Галина Климова. Сказуемое несовершенного вида. Избранные стихотворения // Ставрополь: Ставролит, 2020. – 164 с.; илл. - Серия «На Кавказе»
Антонио Страдивари, будучи учеником Амати, каждое утро бегал к мяснику за требухой трехмесячного ягнёнка, из которой потом изготавливались струны легендарных скрипок.
Благодаря этой дошедшей до наших дней информации о жизни Страдивари, мы знаем секрет звучания музыкальных инструментов, сделанных в мастерской Амати.
Но когда Страдивари сам стал мастером, и на скрипках появилось клеймо с его именем, на досужие просьбы открыть секрет их звучания, Страдивари отшучивался, дескать, в лак добавляю пыльцу насекомых вместе с пылью, которую собираю на полу своей мастерской.
Современные исследователи изучили лак Страдивари, разложили до мельчайшего атома, но не нашли в нём никаких отличий от того лака, каким в то время покрывалась обычная мебель.

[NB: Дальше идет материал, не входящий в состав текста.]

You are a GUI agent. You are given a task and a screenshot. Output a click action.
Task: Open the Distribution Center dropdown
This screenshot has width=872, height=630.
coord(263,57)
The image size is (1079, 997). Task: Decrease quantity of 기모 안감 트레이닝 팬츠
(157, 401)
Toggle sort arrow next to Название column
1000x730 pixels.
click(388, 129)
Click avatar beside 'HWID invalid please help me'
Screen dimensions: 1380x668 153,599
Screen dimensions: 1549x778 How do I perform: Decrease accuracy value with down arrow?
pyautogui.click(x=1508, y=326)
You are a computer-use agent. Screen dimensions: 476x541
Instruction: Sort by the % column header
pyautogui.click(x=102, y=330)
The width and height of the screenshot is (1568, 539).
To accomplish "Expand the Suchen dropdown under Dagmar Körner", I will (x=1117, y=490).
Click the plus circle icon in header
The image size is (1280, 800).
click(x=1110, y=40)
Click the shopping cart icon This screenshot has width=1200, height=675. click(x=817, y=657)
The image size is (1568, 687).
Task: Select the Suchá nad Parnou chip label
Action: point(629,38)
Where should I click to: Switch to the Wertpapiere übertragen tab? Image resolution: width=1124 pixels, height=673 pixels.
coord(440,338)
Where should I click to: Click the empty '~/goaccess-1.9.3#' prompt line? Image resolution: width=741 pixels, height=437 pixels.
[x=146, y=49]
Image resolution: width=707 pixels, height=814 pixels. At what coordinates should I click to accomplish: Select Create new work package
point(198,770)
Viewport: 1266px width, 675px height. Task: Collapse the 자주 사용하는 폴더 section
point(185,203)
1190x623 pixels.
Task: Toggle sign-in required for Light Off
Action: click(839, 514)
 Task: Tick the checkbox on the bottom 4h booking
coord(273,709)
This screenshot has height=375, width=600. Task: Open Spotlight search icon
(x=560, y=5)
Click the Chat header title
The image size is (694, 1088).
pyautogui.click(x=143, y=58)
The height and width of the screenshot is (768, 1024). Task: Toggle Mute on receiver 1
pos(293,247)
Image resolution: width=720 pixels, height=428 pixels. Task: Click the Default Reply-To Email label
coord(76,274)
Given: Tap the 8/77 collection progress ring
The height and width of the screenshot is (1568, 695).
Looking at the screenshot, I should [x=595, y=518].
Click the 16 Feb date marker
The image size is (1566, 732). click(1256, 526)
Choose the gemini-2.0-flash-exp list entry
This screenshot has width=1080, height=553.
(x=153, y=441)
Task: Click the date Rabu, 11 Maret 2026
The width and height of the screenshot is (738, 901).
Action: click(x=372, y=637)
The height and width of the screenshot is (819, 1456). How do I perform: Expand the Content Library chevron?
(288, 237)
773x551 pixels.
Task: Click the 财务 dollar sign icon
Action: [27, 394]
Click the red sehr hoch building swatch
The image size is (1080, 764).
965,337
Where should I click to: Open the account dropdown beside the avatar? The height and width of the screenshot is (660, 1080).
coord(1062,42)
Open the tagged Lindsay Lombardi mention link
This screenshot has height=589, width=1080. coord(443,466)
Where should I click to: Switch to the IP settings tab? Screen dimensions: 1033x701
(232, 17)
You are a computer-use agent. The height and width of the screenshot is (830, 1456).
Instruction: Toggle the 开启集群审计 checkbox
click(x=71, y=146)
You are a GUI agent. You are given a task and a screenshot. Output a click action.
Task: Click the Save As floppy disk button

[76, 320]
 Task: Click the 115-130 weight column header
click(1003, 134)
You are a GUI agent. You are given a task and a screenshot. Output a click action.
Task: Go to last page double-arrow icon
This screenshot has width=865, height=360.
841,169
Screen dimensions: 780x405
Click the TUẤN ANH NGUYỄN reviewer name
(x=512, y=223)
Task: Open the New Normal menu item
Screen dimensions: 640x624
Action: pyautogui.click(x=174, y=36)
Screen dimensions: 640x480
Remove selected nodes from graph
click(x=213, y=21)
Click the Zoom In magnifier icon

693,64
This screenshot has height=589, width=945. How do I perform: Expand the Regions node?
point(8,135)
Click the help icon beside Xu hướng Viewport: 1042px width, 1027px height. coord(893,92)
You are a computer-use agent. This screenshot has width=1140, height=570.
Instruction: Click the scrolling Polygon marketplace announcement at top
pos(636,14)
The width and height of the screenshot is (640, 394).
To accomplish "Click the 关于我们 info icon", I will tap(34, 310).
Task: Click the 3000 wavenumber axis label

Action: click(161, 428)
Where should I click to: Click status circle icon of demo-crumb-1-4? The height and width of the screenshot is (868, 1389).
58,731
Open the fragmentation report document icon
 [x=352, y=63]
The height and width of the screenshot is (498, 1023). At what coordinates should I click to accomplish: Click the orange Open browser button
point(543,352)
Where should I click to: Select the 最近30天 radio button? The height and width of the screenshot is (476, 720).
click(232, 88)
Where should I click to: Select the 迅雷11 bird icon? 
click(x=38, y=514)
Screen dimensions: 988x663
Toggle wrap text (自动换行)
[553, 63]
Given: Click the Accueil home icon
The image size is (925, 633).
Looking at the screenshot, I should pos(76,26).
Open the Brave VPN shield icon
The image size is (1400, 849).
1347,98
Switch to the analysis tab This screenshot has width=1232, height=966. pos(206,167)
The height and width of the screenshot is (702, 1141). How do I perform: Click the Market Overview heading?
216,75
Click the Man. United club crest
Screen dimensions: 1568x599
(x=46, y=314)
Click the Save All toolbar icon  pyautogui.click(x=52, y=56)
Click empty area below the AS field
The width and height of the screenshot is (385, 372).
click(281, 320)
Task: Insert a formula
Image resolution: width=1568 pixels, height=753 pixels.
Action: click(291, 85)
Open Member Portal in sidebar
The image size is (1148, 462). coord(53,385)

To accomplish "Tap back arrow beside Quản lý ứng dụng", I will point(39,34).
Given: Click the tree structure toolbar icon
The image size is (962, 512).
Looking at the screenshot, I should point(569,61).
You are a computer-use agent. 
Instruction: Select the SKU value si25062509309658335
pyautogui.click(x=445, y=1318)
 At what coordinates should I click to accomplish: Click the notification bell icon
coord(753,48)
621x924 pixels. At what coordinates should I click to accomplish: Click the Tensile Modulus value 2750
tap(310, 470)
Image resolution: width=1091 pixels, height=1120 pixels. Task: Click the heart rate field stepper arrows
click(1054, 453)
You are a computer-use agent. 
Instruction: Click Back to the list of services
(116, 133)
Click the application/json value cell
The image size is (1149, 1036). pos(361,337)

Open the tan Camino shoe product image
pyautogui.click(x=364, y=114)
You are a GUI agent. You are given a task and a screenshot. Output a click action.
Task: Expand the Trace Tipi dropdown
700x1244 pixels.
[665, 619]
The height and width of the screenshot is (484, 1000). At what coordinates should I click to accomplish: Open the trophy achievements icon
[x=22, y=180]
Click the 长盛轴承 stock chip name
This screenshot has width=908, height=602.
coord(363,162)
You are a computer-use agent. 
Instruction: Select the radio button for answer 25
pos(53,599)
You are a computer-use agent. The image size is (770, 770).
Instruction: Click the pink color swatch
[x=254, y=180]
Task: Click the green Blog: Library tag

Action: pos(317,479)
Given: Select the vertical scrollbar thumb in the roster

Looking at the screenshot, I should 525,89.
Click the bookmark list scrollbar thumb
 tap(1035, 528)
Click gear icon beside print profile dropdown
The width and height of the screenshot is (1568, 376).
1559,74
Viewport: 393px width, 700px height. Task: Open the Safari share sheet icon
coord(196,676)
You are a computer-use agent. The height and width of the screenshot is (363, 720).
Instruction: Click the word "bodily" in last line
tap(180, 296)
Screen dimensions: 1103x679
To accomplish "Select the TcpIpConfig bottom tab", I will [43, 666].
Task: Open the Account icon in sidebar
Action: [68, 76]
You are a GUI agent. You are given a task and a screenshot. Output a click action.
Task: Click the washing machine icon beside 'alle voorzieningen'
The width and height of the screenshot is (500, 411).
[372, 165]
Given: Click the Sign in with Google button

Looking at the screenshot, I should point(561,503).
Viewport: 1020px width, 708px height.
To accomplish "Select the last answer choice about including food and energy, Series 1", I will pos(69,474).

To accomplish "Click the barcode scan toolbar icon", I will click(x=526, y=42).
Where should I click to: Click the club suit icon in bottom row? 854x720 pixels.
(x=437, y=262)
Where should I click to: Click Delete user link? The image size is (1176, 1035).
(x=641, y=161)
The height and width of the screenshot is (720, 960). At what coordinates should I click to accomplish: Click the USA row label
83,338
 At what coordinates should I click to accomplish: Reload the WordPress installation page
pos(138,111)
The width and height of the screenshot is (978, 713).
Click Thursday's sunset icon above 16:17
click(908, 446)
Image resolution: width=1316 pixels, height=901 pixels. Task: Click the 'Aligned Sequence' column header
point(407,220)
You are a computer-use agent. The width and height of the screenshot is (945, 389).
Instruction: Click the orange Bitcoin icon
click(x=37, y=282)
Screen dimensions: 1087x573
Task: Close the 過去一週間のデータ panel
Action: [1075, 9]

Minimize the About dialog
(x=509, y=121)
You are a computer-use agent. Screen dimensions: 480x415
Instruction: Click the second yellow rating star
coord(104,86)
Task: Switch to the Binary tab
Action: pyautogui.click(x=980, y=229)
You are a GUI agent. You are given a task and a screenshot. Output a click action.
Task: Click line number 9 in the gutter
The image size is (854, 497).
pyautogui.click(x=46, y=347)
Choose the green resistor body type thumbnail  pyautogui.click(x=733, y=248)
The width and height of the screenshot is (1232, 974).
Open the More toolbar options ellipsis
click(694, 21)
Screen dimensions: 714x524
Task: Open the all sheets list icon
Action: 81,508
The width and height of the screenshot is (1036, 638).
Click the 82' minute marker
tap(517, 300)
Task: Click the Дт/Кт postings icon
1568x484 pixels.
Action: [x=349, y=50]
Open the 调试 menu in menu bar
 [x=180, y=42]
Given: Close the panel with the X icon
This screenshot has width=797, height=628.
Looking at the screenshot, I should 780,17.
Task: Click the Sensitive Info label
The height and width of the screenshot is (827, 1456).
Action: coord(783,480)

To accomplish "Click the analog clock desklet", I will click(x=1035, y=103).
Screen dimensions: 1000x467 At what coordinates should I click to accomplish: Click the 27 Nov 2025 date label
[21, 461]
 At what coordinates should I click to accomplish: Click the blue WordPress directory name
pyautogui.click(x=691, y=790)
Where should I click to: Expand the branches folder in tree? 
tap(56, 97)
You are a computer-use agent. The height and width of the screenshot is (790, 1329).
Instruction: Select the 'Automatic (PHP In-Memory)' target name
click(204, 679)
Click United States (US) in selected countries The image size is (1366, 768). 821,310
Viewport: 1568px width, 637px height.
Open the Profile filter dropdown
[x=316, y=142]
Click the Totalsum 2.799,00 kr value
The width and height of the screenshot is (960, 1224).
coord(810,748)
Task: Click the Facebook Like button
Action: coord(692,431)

Теперь можно смело говорить, что скрипки Страдивари изучены полностью, разобраны до самых мелких деталек, рассмотрены под микроскопом, просвечены всеми возможными рентгенами, однако секрет их звучания до сих пор остаётся нераскрытым – сие тайна, покрытая мраком.
Думаю, что так же не смогу раскрыть секрета звучания стихов Галины Климовой из книги «Сказуемое несовершенного вида», если начну разбирать их на тысячу составляющих, говорить об инструментарии, корнях, технике и прочих литературоведческих изысках. Но ведь можно пойти другим путём: отказаться от сальеризма, то есть, разбора того, из чего сделаны стихи, но попробовать рассказать о том, какую музыку слышу, когда их читаю.
Первая часть книги: «Опыт райского сада».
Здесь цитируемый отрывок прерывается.